GlaxoSmithKline and Genmab are a big step closer to expanding the patient population for their leukaemia drug Arzerra, after filing the drug with US regulators as a first-line treatment for a certain form of the disease.
The drugmakers said they have now submitted a supplemental Biologics License Application to the US Food and Drug Administration seeking approval for its use in combination with an alkylator-based therapy in patients with chronic lymphocytic leukaemia (CLL) who have not received prior treatment.
The application is based on Phase III findings (full details of which are to be presented in December) showing that patients taking Arzerra (ofatumumab) and chlorambucil experienced a 9.3 month improvement in progression free survival (PFS) compared to patients taking chlorambucil alone (22.4 months versus 13.1 months, respectively).
Given that there were no unexpected safety findings the drug hit the key target of first-line CLL treatment – maximising the time patients live without their disease progressing while keeping side effects as low as possible.
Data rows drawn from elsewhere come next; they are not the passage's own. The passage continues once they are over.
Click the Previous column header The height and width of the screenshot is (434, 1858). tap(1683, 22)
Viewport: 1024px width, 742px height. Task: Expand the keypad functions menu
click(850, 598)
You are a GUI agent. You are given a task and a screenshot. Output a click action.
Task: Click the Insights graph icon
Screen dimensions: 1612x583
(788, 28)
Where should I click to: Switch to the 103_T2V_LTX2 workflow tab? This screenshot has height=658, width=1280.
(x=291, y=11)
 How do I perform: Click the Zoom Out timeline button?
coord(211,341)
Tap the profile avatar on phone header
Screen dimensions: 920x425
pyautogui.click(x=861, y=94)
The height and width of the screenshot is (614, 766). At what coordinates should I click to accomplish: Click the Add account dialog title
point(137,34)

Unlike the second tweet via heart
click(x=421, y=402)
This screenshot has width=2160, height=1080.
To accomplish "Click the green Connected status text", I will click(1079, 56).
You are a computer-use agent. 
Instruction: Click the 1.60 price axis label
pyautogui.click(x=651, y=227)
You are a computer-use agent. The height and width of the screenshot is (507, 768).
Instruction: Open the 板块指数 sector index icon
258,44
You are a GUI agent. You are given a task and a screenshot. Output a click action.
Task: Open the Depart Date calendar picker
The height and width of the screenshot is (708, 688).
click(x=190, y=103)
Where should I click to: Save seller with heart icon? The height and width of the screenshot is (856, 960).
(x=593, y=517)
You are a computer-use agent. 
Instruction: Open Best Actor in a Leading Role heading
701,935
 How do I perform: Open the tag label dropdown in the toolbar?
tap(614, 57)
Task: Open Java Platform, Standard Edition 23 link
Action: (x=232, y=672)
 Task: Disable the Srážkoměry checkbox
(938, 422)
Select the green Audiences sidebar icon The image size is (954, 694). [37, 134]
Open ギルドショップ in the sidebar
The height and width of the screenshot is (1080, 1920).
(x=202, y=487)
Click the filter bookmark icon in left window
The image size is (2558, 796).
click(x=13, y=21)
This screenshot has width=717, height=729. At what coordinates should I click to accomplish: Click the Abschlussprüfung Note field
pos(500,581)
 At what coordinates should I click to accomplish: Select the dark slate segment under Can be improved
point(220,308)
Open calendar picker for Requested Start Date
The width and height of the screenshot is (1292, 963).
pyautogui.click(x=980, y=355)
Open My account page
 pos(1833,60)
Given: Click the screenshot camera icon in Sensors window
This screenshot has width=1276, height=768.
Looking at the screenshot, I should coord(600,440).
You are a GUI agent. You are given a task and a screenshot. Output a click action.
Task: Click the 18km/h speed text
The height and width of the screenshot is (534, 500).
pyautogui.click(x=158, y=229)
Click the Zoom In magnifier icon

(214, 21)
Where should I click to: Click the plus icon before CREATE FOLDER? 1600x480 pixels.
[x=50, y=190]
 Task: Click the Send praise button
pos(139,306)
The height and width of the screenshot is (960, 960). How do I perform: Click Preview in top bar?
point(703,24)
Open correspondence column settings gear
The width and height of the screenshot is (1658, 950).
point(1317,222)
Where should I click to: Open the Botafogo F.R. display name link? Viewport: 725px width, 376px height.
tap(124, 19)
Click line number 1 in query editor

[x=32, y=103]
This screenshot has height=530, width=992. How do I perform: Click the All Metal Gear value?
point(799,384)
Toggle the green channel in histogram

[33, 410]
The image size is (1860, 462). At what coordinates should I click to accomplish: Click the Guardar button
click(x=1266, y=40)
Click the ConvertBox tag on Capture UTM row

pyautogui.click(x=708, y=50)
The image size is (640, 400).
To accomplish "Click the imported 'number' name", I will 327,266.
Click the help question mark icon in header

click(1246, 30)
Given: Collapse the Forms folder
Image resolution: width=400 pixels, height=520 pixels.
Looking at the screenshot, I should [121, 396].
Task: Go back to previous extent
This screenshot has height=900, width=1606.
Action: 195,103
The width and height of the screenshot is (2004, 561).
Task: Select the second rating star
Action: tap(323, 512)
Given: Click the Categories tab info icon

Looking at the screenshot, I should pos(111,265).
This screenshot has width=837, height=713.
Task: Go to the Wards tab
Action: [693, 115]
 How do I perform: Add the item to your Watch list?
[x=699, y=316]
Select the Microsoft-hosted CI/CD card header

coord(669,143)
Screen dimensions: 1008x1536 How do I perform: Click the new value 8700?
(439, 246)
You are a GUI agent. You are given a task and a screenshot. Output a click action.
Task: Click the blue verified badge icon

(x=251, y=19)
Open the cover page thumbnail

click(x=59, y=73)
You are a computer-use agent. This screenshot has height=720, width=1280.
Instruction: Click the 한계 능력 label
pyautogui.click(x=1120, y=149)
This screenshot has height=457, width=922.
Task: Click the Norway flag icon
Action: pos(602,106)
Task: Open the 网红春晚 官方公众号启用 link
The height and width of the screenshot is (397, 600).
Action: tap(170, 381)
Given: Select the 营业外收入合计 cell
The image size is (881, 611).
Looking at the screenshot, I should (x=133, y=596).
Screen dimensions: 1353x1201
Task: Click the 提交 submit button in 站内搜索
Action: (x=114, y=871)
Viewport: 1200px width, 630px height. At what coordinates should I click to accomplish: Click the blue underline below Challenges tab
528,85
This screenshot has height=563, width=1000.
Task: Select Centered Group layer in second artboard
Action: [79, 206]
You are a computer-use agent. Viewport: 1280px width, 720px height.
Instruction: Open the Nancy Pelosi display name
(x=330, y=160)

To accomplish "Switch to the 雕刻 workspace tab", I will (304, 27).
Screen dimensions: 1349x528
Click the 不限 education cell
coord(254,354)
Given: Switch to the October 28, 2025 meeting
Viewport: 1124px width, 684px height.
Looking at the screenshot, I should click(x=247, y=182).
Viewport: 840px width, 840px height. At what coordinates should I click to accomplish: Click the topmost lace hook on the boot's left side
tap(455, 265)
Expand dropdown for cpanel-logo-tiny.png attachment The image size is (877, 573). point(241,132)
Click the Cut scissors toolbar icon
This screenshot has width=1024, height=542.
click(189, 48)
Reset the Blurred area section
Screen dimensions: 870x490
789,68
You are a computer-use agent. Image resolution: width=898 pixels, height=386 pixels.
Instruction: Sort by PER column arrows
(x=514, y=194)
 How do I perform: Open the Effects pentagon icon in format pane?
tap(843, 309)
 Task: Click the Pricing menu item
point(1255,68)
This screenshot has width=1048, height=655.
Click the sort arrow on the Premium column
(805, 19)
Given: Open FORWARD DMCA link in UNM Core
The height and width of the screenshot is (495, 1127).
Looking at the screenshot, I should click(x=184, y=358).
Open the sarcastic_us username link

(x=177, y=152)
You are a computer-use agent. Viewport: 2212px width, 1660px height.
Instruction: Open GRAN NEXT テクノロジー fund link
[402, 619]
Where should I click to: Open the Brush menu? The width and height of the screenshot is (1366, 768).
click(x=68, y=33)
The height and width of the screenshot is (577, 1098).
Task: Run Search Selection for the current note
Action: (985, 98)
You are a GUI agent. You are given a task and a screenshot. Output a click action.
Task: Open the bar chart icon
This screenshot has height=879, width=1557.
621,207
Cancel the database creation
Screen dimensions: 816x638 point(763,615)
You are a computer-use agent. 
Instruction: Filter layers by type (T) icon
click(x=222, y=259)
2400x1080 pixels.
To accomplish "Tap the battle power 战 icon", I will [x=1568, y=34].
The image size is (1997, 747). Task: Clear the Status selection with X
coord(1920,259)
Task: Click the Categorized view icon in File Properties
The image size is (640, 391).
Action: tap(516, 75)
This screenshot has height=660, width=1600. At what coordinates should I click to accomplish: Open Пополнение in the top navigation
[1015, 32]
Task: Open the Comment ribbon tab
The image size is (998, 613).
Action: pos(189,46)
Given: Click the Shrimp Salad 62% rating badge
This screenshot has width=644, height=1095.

Arzerra is a monoclonal antibody that causes the body’s immune response to fight against normal and cancerous B-cells. It attaches to the small and large loop epitopes – on a molecule called CD20, which is found on the surface of B-cells, the type of cell which becomes cancerous in CLL.
The drug was given a green light by the FDA in 2009 treatment for CLL patients who have not responded to Genzyme Corp’s Campath (alemtuzumab) or the chemotherapy fludarabine, and was also recently awarded ‘breakthrough therapy’ status by the regulator as a first-line treatment for the disease.